Petunjuk Latihan: Tuliskan kembali seluruh teks tentang cadangan beras pemerintah di bawah ini tanpa mengubah satu kata, angka, atau tanda baca pun.

Teks Kutipan:
━━━━━━

Data Badan Pangan Nasional menyebutkan CBP pada Oktober 2022 lalu hanya sebesar 673,6 ribu ton. Padahal sesuai amanat FAO penentuan CBP menggunakan metode Stock to Utilization Ratio yang berkisar 2,5 – 3,5 persen dari total konsumsi penduduk (1,25 – 1,5 juta ton beras). Stok penyangga yang sangat kecil tersebut membuat pemerintah kedodoran dalam melakukan intervensi pasar saat terjadi gejolak harga seperti sekarang ini. Pemerintah pun memutuskan impor beras 500 ribu ton untuk memadamkan kebakaran.
Selain stok penyangga beras yang minim, tingginya harga beras saat ini juga dipicu oleh siklus tahunan musim paceklik. Menurut Syafaat (2002), musim paceklik ditandai oleh defisit pasokan beras ke pasar akibat minimnya produksi beras. Bulan-bulan paceklik yaitu September, Oktober, November, Desember, Januari, dan Februari. Pada bulan-bulan tersebut gabah/beras yang disimpan petani kurang dari satu persen per bulan dari total produksi setahun.

━━━━━━

Kutipan Sumber:
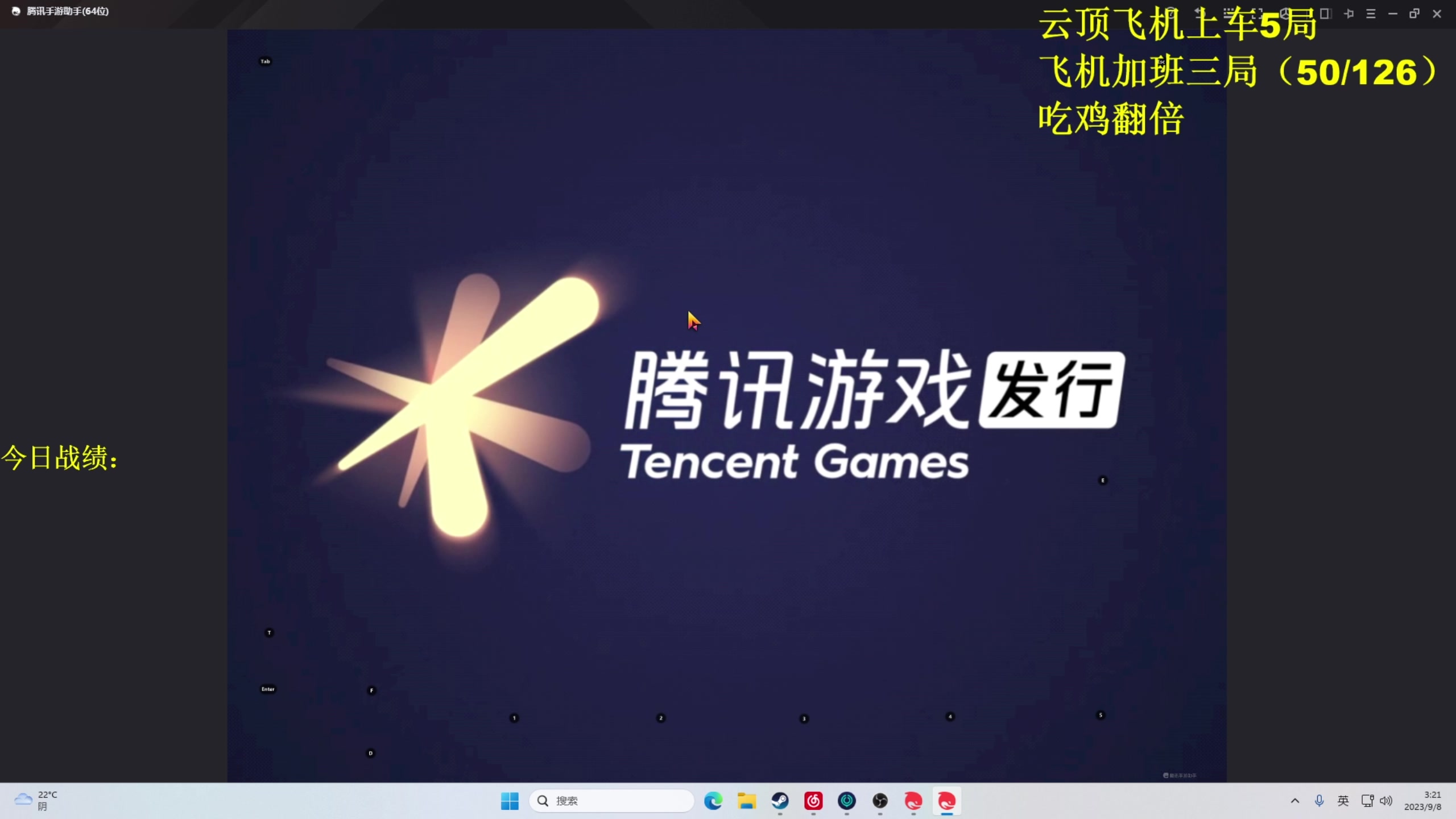Viewport: 1456px width, 819px height.
Task: Switch input language via the 英 indicator
Action: [1343, 800]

━━━━━━

Jawaban yang Diharapkan:
Data Badan Pangan Nasional menyebutkan CBP pada Oktober 2022 lalu hanya sebesar 673,6 ribu ton. Padahal sesuai amanat FAO penentuan CBP menggunakan metode Stock to Utilization Ratio yang berkisar 2,5 – 3,5 persen dari total konsumsi penduduk (1,25 – 1,5 juta ton beras). Stok penyangga yang sangat kecil tersebut membuat pemerintah kedodoran dalam melakukan intervensi pasar saat terjadi gejolak harga seperti sekarang ini. Pemerintah pun memutuskan impor beras 500 ribu ton untuk memadamkan kebakaran.
Selain stok penyangga beras yang minim, tingginya harga beras saat ini juga dipicu oleh siklus tahunan musim paceklik. Menurut Syafaat (2002), musim paceklik ditandai oleh defisit pasokan beras ke pasar akibat minimnya produksi beras. Bulan-bulan paceklik yaitu September, Oktober, November, Desember, Januari, dan Februari. Pada bulan-bulan tersebut gabah/beras yang disimpan petani kurang dari satu persen per bulan dari total produksi setahun.